Валютная политика должна быть благоприятной для инвестиционного процесса. Надо
понять, что сдерживание курса рубля не играет той роли, которую оно играло 10 лет назад, и
что высокая инфляция, которая является следствием политики сдерживания курса рубля,
гораздо более вредна для экономики с точки зрения процентных ставок, с точки зрения
инвестиционного климата, чем это казалось еще 5 лет назад. В этом смысле подавление
инфляции в рамках политического цикла до 3-5% представляется критически важным, с
поправкой, разумеется, на то, что будет в других странах мира. В данном случае если вы
посмотрите историю подавления инфляции в США между 1980 и 1984 гг., вы увидите, как
это укладывается даже в четырехлетний политический цикл.

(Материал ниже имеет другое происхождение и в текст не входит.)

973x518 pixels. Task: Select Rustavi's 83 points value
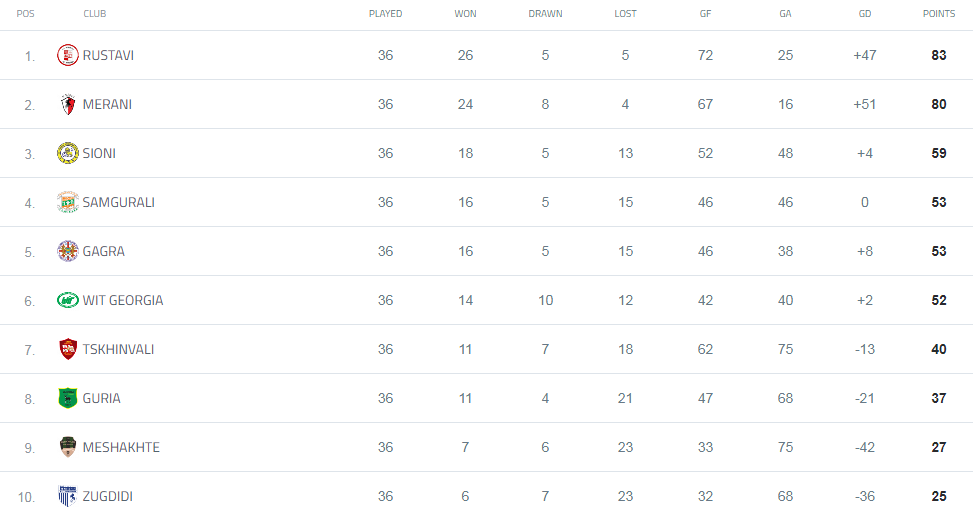pos(938,55)
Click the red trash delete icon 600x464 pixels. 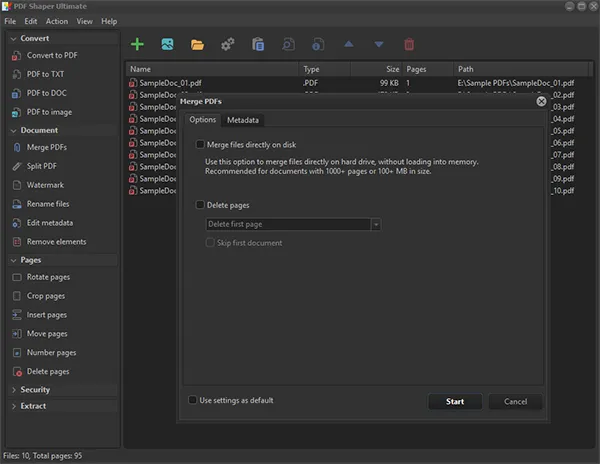point(408,44)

Важна глубокая структурная трансформация отраслей человеческого капитала, прежде
всего пенсионной системы и здравоохранения. Мы продолжаем дискутировать об этих
отраслях в терминах индустриального общества. Мы продолжаем обсуждать пенсию как
необходимость заплатить человеку, отстоявшему у станка с какого-то возраста, и
здравоохранение для человека, который лечится, когда заболел. В нашем обществе, к
счастью, нет уголовного наказания за тунеядство, человек может сам решать, когда ему
работать, когда не работать, в этом смысле не забота государства указывать конкретно
пенсионный возраст и когда человеку лечиться. То есть структура нашего спроса на
пенсионное обеспечение и здравоохранение существенно отличается от структуры
традиционных индустриальных обществ, не говоря уже о том, что нынешние пенсионные
модели были построены для общества, в котором средняя продолжительность существенно
ниже пенсионного возраста, а вовсе не для общества, в котором пенсионный возраст
существенно ниже средней продолжительности жизни. Это не проблема в чистом виде
бюджетного кризиса, потому что если считать до 2020 года и не держаться за коэффициент
замещения на уровне 37%, как сейчас, то бюджет мы более или менее вменяемо проходим.

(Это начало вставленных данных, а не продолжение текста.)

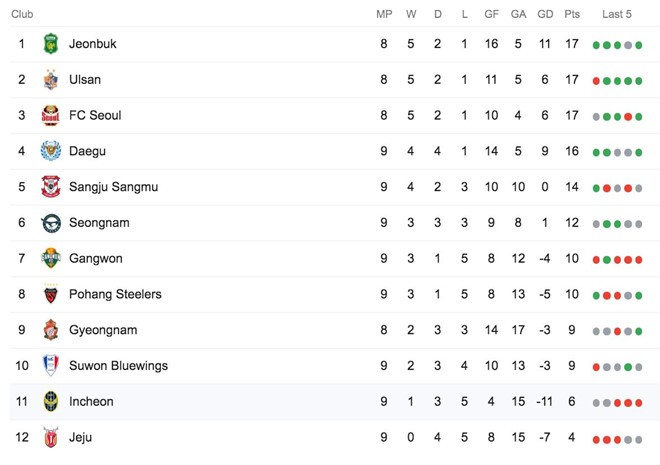Click the Last 5 column header

(x=617, y=14)
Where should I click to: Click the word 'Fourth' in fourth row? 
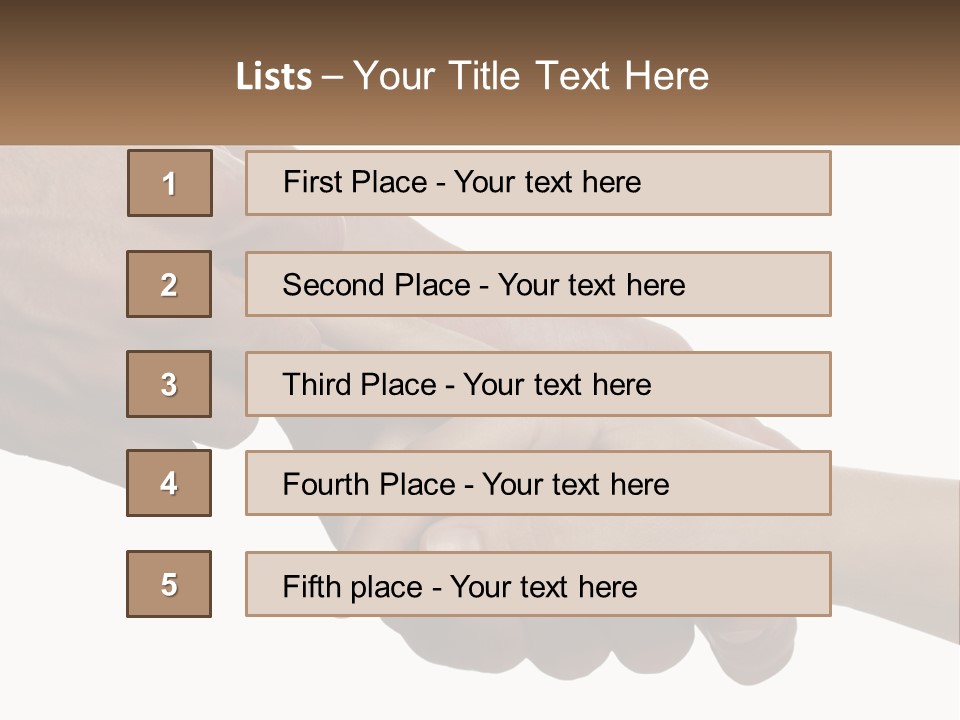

Мы должны понимать, что проблема пенсионная не есть проблема фискальная, это не
проблема, где взять деньги, а проблема как организовать пенсионное обеспечение в
обществе, гораздо более индивидуальном, а не коллективном, как оно было раньше. Вообще,
если не говорить об этом долго, реформа отраслей социальной сферы должна основываться
на понимании того, что и здравоохранение, и образование, и пенсионное обеспечение
становятся более индивидуальными, более полагающимися на частные, а не только на
государственные деньги, глобальными (в смысле возможности выбора врача, университета,
отчасти и пенсии в развитом мире) и непрерывными. И лечение, и образование, и даже
(потенциально) пенсионное обеспечение может быть непрерывным.

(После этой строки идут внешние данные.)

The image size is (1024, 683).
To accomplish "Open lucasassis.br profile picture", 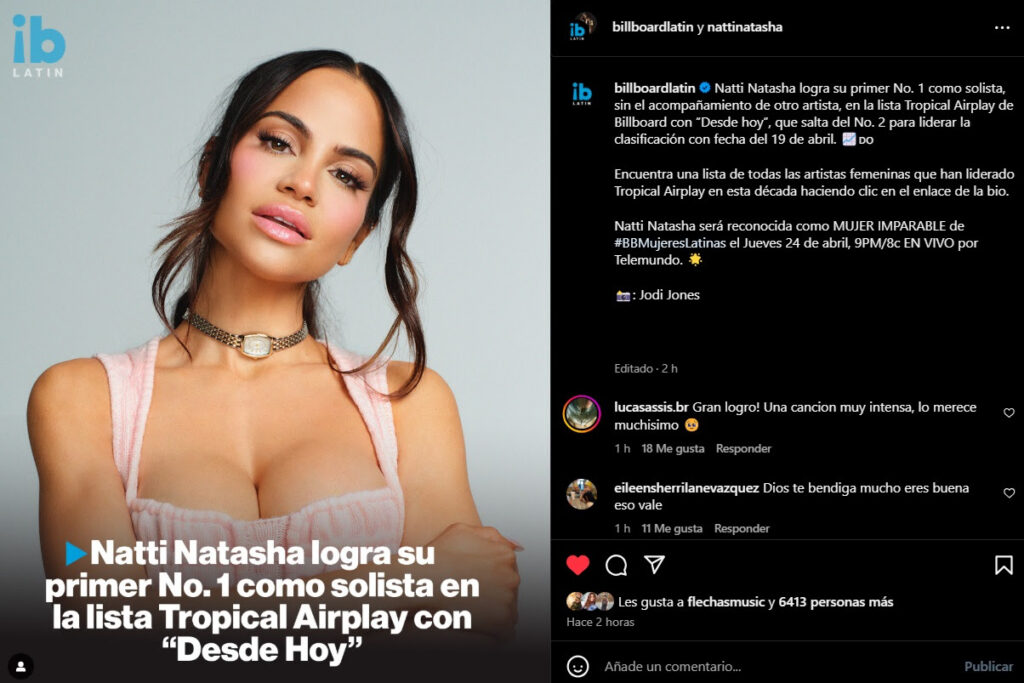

Среди других принципов, конечно, нужно сказать об открытости экономики и
необходимости поставить анализ проблем Таможенного союза и ВТО в контексте
дальнейших шагов по направлению к OECD и политически ставить вопрос о едином
экономическом пространстве с ЕС. Это дает очень важную, очень внятную не только
макроэкономическую, но, прежде всего, институциональную перспективу развития страны.
Особо следует обсудить реформы политические и правоприменительные, нацеленные на
защиту прав собственности, развитие конкуренции и т.д. Мы уже несколько лет живем в
условиях, которые я бы назвал падающей предельной производительностью экономического
законодательства, то есть в условиях, когда каждое новое улучшение экономического
законодательства
становится
все
менее
осмысленным
в
условиях
данной
правоприменительной практики. В моем понимании это и было бы реальным переходом от
экономики спроса к экономике предложения.